When trying to enter the federal marketplace as a government contractor, it is important to present your company in as professional and knowledgeable of a manner as possible. The mistakes noted below scream “novice” and will close the door on your success.
* Don’t try to market to every federal agency that MAY be a potential customer. Instead, target the top 5 or 10 agencies.
* Don’t bid on every contract. Pick and choose those that you can effectively manage. Companies have gone out of business “winning” contracts they cannot perform.
* Do not try to be all things to all people. If you go outside your core competency, be prepared to lose focus and confuse your buyers and program managers.

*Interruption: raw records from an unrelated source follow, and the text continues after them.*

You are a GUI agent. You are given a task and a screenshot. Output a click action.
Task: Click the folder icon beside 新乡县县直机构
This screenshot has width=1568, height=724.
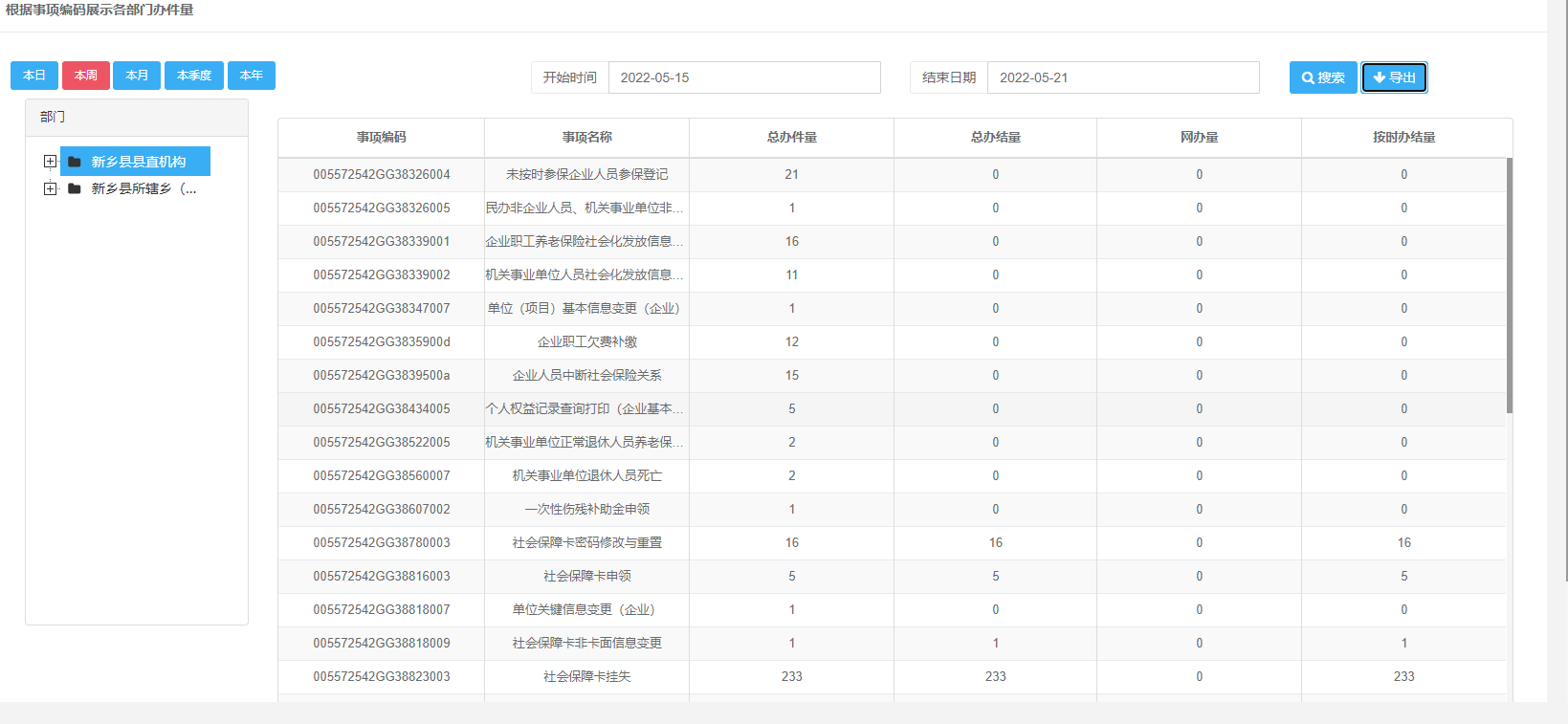pyautogui.click(x=75, y=162)
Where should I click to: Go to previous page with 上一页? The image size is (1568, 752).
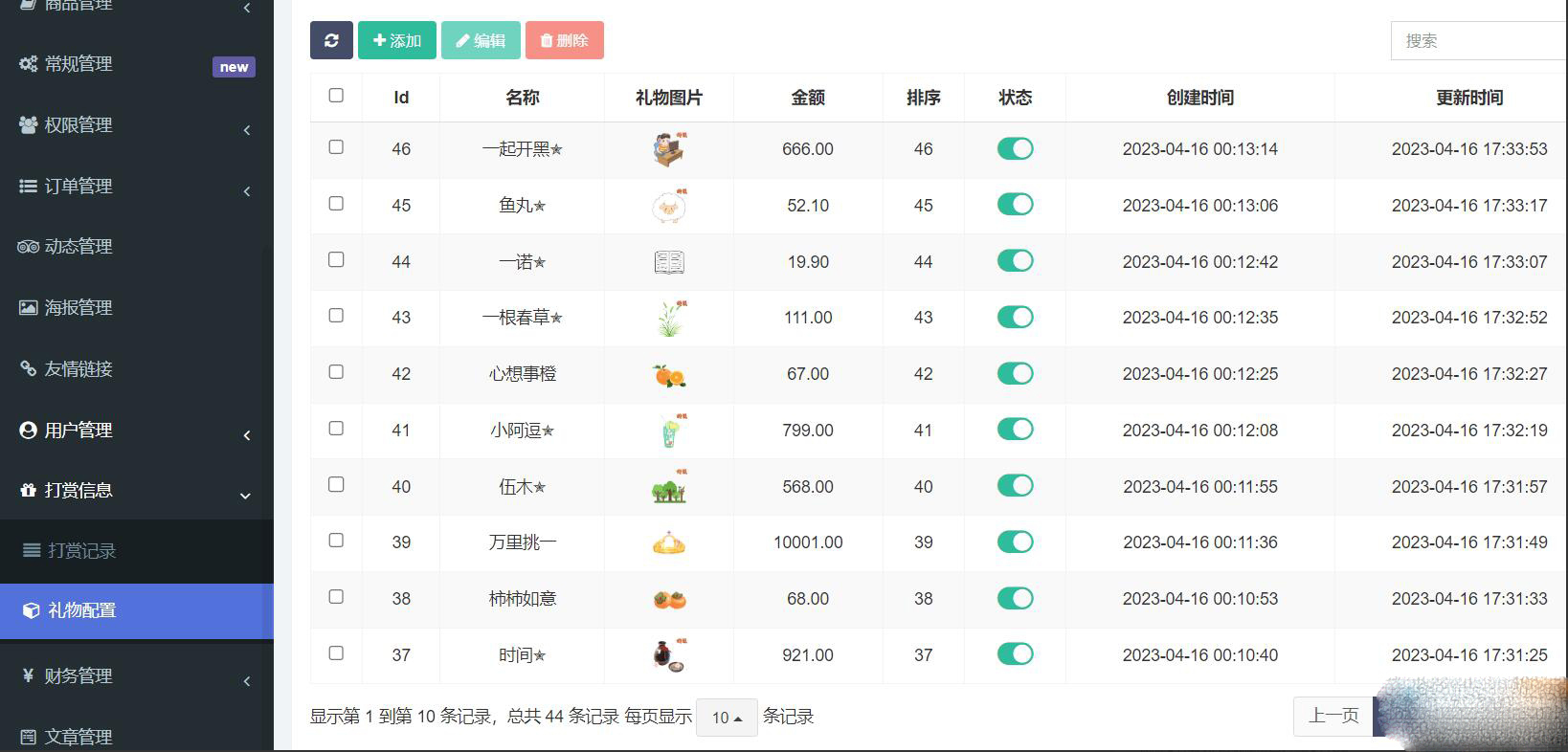1333,716
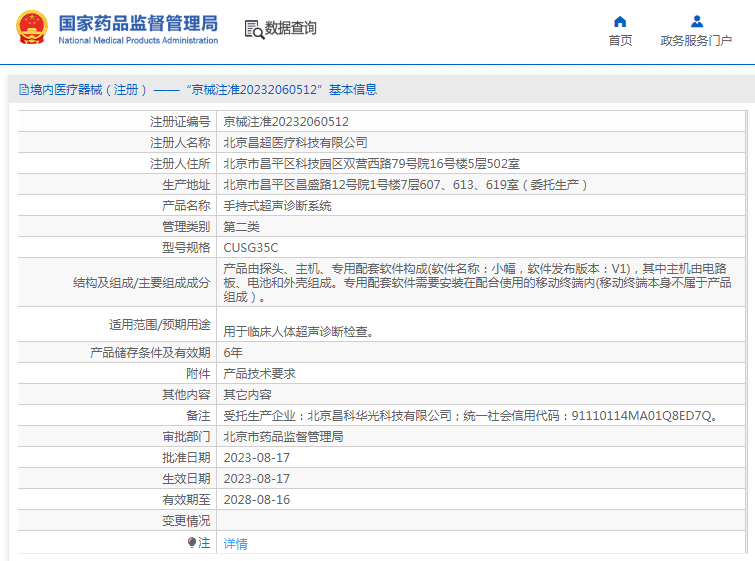Viewport: 755px width, 561px height.
Task: Click the 产品技术要求 attachment cell
Action: [259, 373]
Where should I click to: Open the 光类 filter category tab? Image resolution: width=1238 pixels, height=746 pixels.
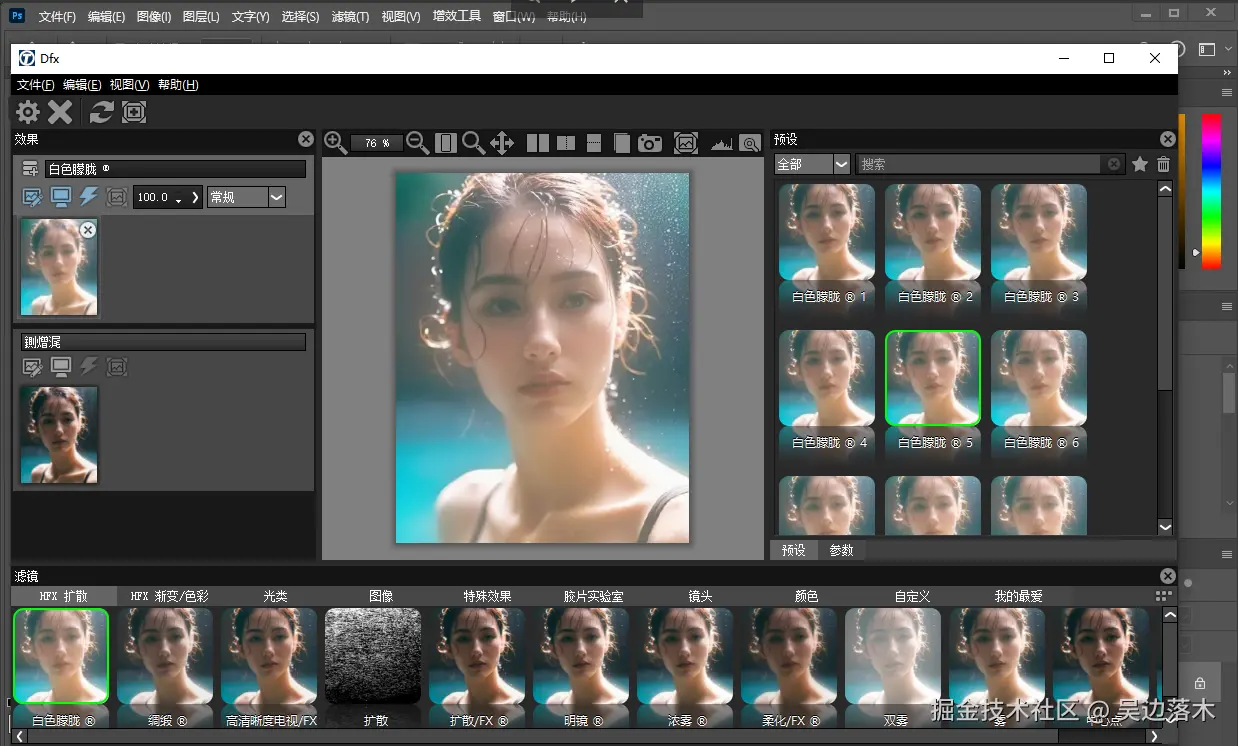tap(275, 596)
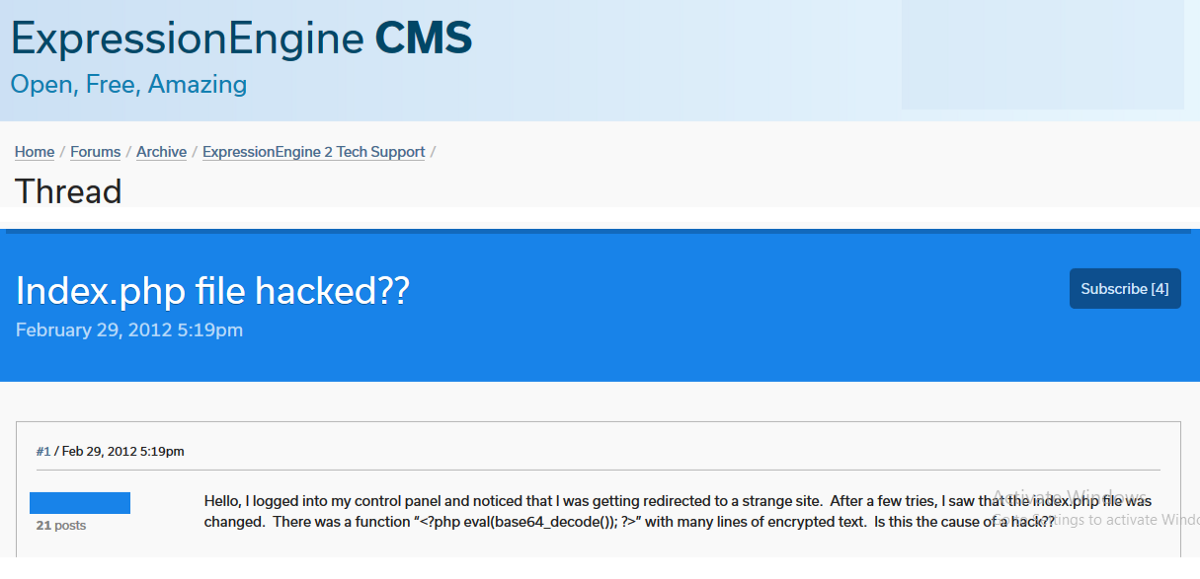Navigate to the Forums link
The width and height of the screenshot is (1200, 579).
tap(95, 151)
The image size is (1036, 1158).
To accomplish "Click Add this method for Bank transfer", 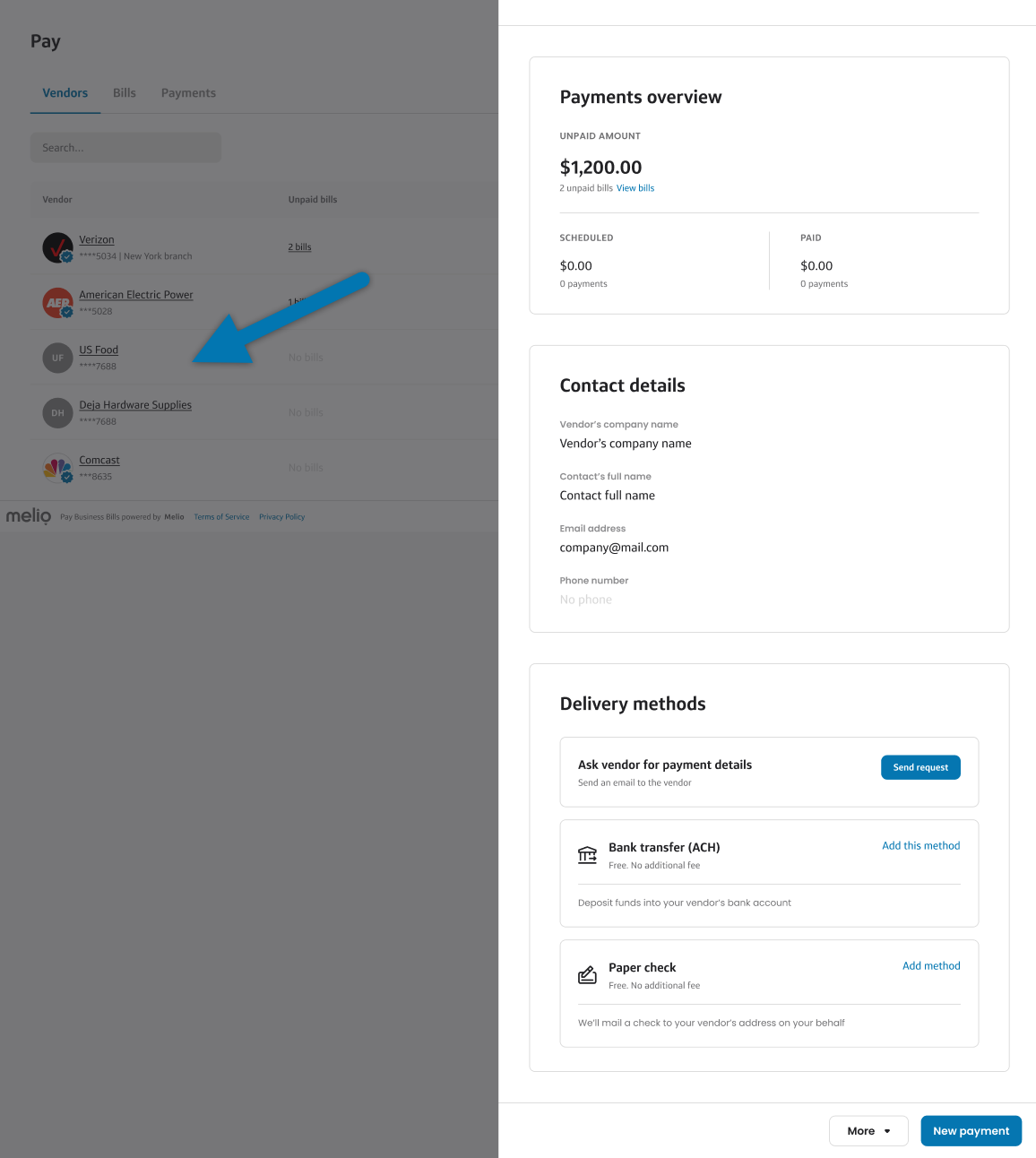I will point(920,846).

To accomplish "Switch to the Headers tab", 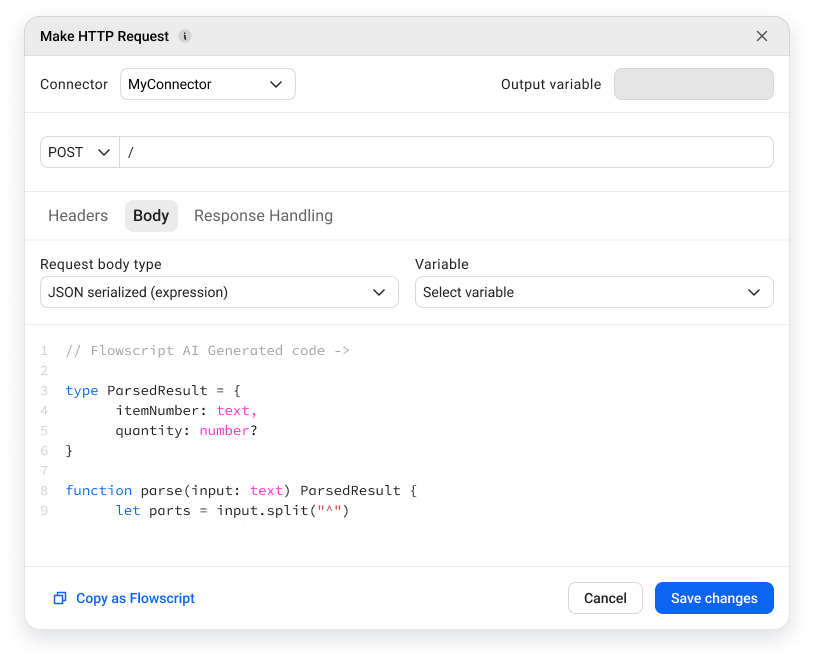I will tap(77, 215).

* Do not rely on electronic communications 100% of the time. It is impossible to give a warm handshake in an email. The people you want to do business with want to get to know you. Personally.
* Do not ignore the associations and organizations in which your market participates. Become a member. Be seen where they are seen. Do everything you can to build relationships.
* Do not assume that your web site is 100% government contact and contract-friendly. Government procurement personnel, program managers and end users should be able to see that you are ready to do business on their terms right from the home page. And it goes without saying – your email should reflect your web site, never use a free or non-professional domain name. You may have a multimillion-dollar company, but if you are using something like firstname.lastname@example.org or email@example.com, you will be perceived as a non-professional.
* Do not expect people to stay year to year.
Realize that turnover in government procurement exceeds 40% a year. The people you knew last year may not be there this year. You have to maintain regular contact and take the time to build new relationships when needed.
* Do not expect contracting officers to make it easy for you. Instead, go out of your way to make their job as easy as possible. Do your research and be totally prepared at each point of contact – claiming ignorance is a huge turnoff to doing business.
* Do not expect “low hanging fruit.” It takes time. You may be lucky enough to pick some low hanging fruit, but don’t bet the farm on it. Plan for a 12 to 18 or even 24-month business development cycle.
* Do not be inconsistent. Pleasant persistence pays. Be in touch regularly. Take the time to touch base. If you don’t your competition will.
Government contracting is a complicated process, and successful business development is key to creating the relationships that will open the door to winning contracts. Invest the time to learn the ropes for business development success.